Tabla Comparativa: Ricota Casera vs. Ricota Comercial

CaracterísticaRicota CaseraRicota Comercial (Estándar)
FrescuraMáxima. Hecha al momento.Variable, puede llevar días o semanas envasada.
SaborLácteo, limpio, fresco y ligeramente dulce.A menudo más plano, a veces con un toque ácido por los conservantes.
TexturaPersonalizable: desde muy húmeda y cremosa hasta firme y granulada.Generalmente uniforme, a menudo más gomosa o muy seca.
IngredientesSolo leche, crema y un ácido. Sin aditivos ni conservantes.Puede contener gomas, estabilizantes y conservantes.
RendimientoAproximadamente 250-300 gramos por cada 2 litros de leche.N/A

¡No Tires el Suero! El Oro Líquido de tu Cocina

El líquido que drenas de la ricota es suero de leche, un subproducto lleno de proteínas y nutrientes que sería un desperdicio desechar. Es increíblemente versátil y puedes usarlo de muchas maneras:

  • En Panadería y Repostería: Sustituye el agua o la leche en recetas de pan, bizcochos, muffins o panqueques. Aporta una ternura y un sabor espectaculares a las masas.
  • Para Batidos Nutritivos: Añádelo a tus smoothies como base líquida para un increíble impulso de proteínas naturales.
  • En la Cocción de Granos: Utilízalo en lugar de agua para cocinar arroz, avena o quinoa. Les dará un sabor más complejo y un extra de nutrientes.
  • Bases para Sopas y Guisos: Puede añadir una profundidad de sabor y una ligera cremosidad a tus sopas y potajes.
  • Congélalo para el Futuro: Si no vas a usarlo de inmediato, viértelo en cubiteras y congélalo. Así tendrás porciones listas para usar cuando las necesites.

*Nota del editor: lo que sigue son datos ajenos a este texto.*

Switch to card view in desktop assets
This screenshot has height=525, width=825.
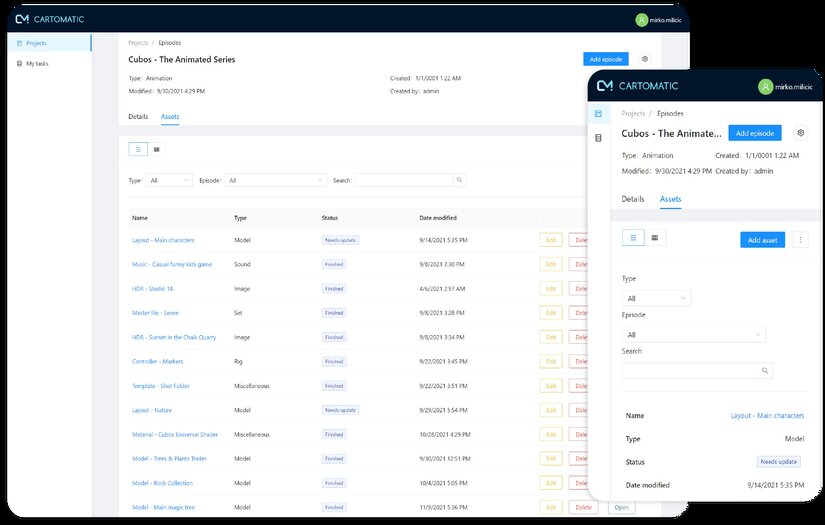click(x=157, y=149)
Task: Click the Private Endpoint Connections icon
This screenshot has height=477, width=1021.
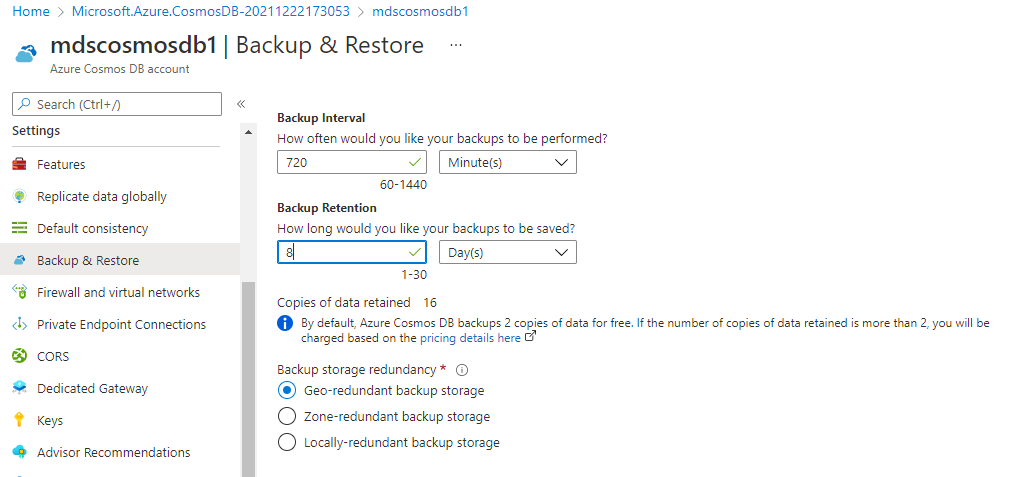Action: pyautogui.click(x=20, y=324)
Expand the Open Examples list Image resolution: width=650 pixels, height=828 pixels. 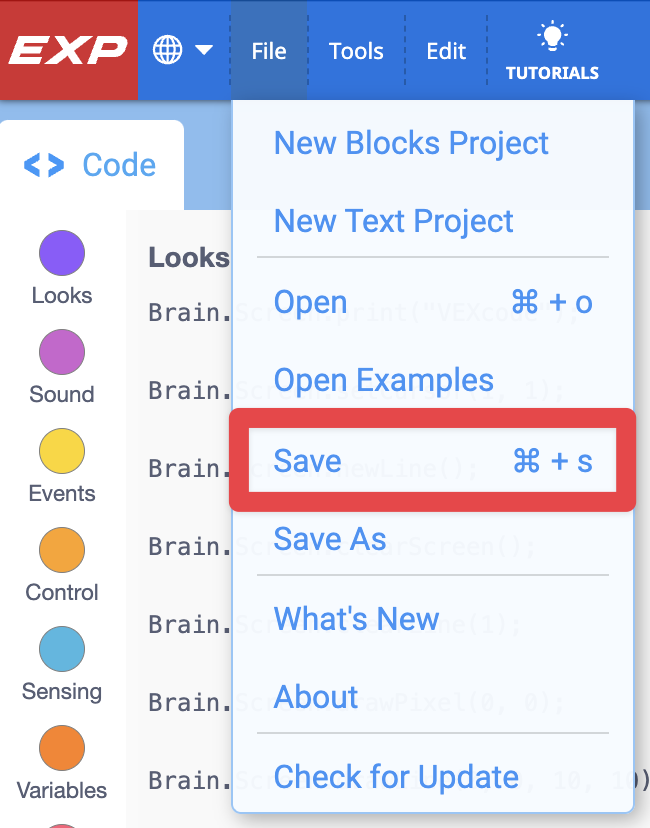point(383,381)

Preguntas Frecuentes (FAQ)

¿Puedo usar leche UHT (ultra-pasteurizada)?

Es preferible usar leche fresca pasteurizada. La leche UHT ha sido sometida a un proceso de calor muy intenso que puede alterar las proteínas, haciendo que a veces sea más difícil que cuaje correctamente. Puede funcionar, pero los resultados son menos consistentes.

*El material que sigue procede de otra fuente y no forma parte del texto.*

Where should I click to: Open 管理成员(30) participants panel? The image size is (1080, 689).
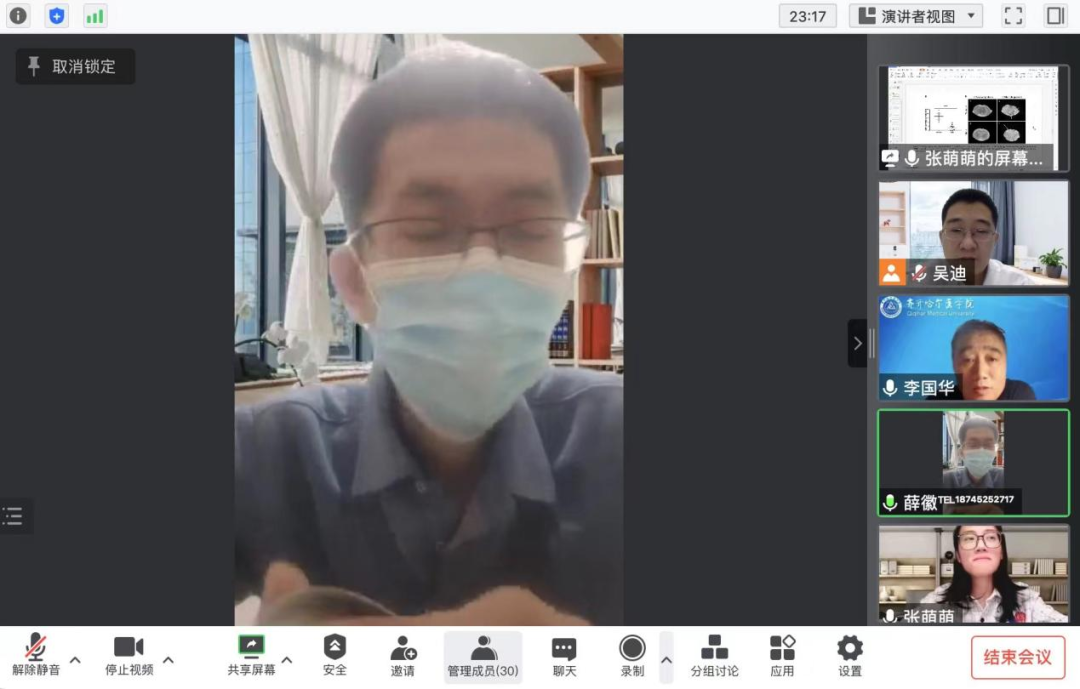point(483,655)
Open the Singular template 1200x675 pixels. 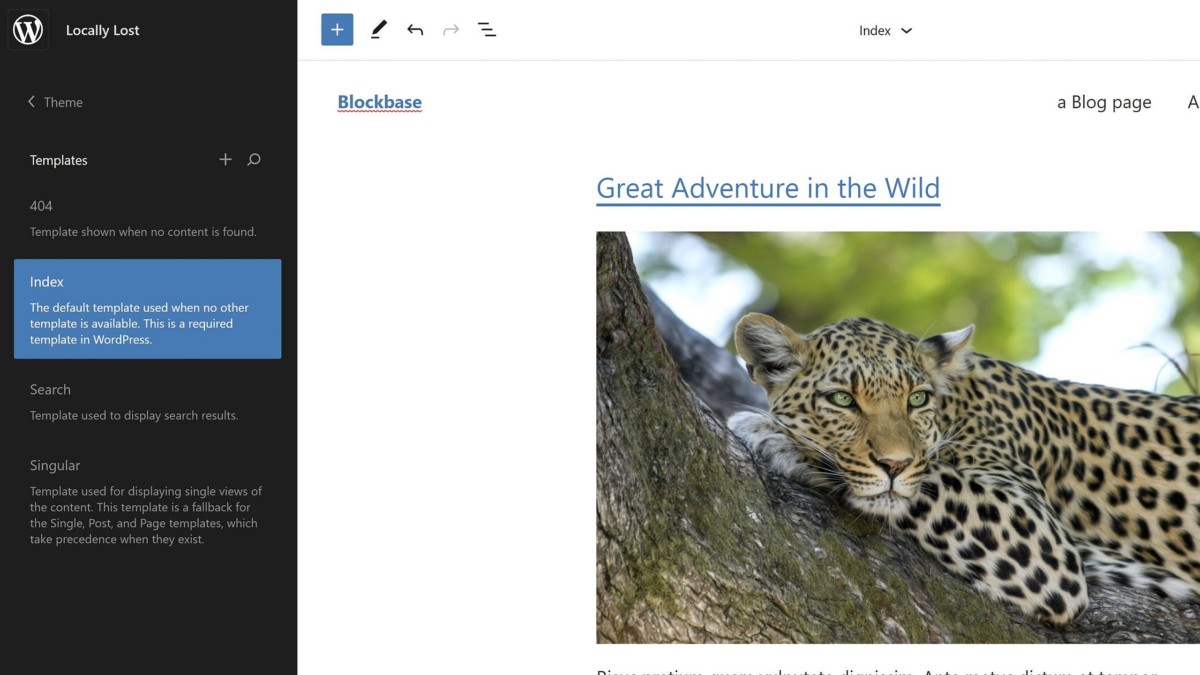[55, 466]
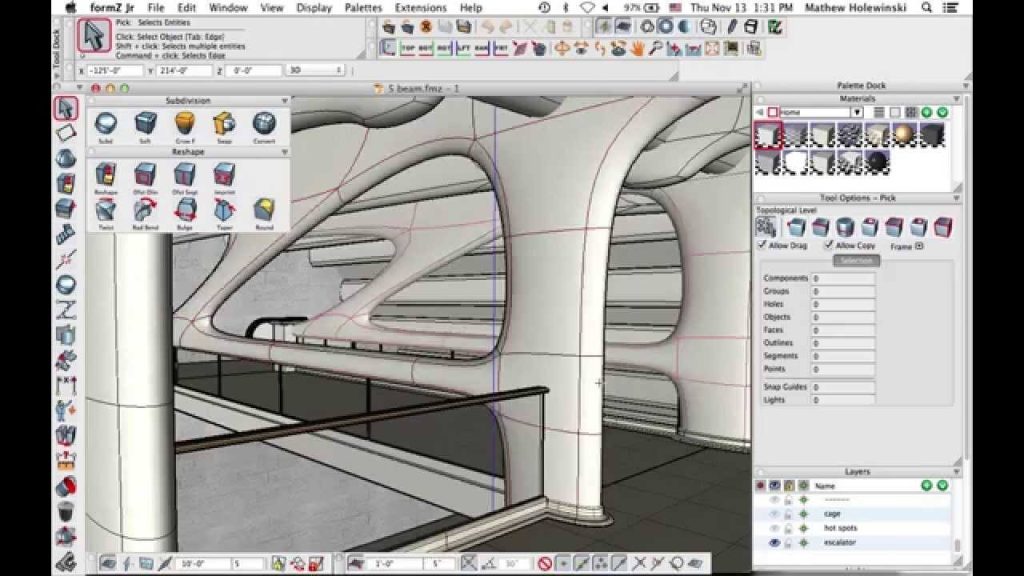The height and width of the screenshot is (576, 1024).
Task: Switch to the Top view icon
Action: click(410, 47)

Mi leche no se cuajó bien, ¿qué pudo haber pasado?

Las causas más comunes son dos: o la leche no alcanzó la temperatura necesaria de 80°C, o no se añadió suficiente cantidad de ácido. Asegúrate de medir bien los ingredientes y de calentar la leche hasta que veas las pequeñas burbujas en los bordes antes de retirarla del fuego.

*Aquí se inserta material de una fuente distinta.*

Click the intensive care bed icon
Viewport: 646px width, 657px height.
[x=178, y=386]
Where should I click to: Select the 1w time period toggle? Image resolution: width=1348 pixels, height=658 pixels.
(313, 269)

¿Se puede congelar la ricota casera?

Sí, se puede congelar, pero ten en cuenta que su textura cambiará al descongelarse. El agua se separará y puede volverse más granulosa. Por ello, la ricota descongelada es mejor para usar en recetas cocinadas (como rellenos de lasaña o pasteles) que para comerla fresca.

¿Es normal que la ricota quede un poco húmeda?

¡Totalmente! La ricota fresca es naturalmente húmeda. El nivel de humedad final depende de cuánto la escurras. Para una textura más cremosa, ideal para untar, escúrrela menos tiempo. Para rellenos, donde se necesita que sea más seca, presiona la tela para eliminar más suero.

Animarse a preparar ricota en casa es abrir una puerta a un mundo de sabor y frescura. Es un proceso casi meditativo que culmina en un producto final del que te sentirás increíblemente orgulloso. Imagínala sobre una tostada con higos frescos y miel, como el relleno cremoso de unos pimientos asados, o simplemente a cucharadas. ¡Manos a la obra!